Friday's pep rally theme was Tacky Prom and Alise was miffed that her squad didn't get to wear ugly dresses.  All in good time!  I thought they were still cute!  Ahem! I mean, tacky!


Friday afternoon, we celebrated Ashton's birthday and later that evening, we were back at the stadium for Friday Night Lights! S is becoming a Mustang fan!


On Saturday, it was all about my girls.  I spent the morning with S running errands with her and the afternoon was all about Alise.  She insisted on a Mommie/Daughter date at our favorite Italian Bistro and that's exactly what we did! Then we swung by Ulta for new mascara because of course!  All cheerleaders need to look on point! Wayne and I sweated the football game against Ole Miss, that afternoon and then S and her friends showed up to watch the ULM football game in the movie room and hang out. I made tacos, brownies, and honey bun cake at their request! I think they had a great time!


Love having my girls together under one roof! I'm still amazed at their relationship! They are truly sisters! I love how they support each other in their different sports. Alise loves to have S at her games and S gets the biggest grin when she sees her little sister wearing her ULM basketball t-shirt. 

On Sunday, God rested and so did we!  This mama needed it! I took supper to my friend, Kristin, and got my Brady fix. I dropped Alise off at church so that she could go to a "Happy Hands" party at our church.  When kids accept Christ as their Savior at our church, they get to put their hand prints on the wall of our children's wing. Alise was so excited to get to do this! It was a proud Mama moment, too!

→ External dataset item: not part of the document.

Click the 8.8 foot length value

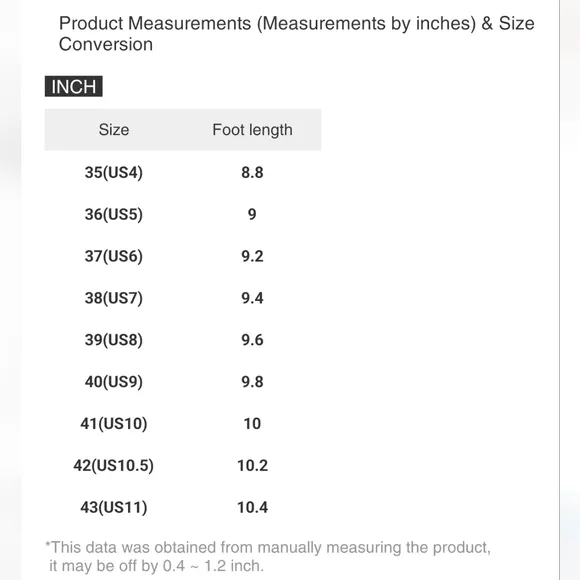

And this middle school mama is truly learning to live for the weekends!

9 comments:

  1. I feel like middle school was easier than elementary, but maybe it's because I had a baby when Kendall was in 6th grade, and another when she was in 8th grade, so I was just distracted and eased up a bit. You could always try that! ;)
    I love that happy hands mural! What a great idea!! Have a good Monday! Here's hoping the teachers go easy on homework this week!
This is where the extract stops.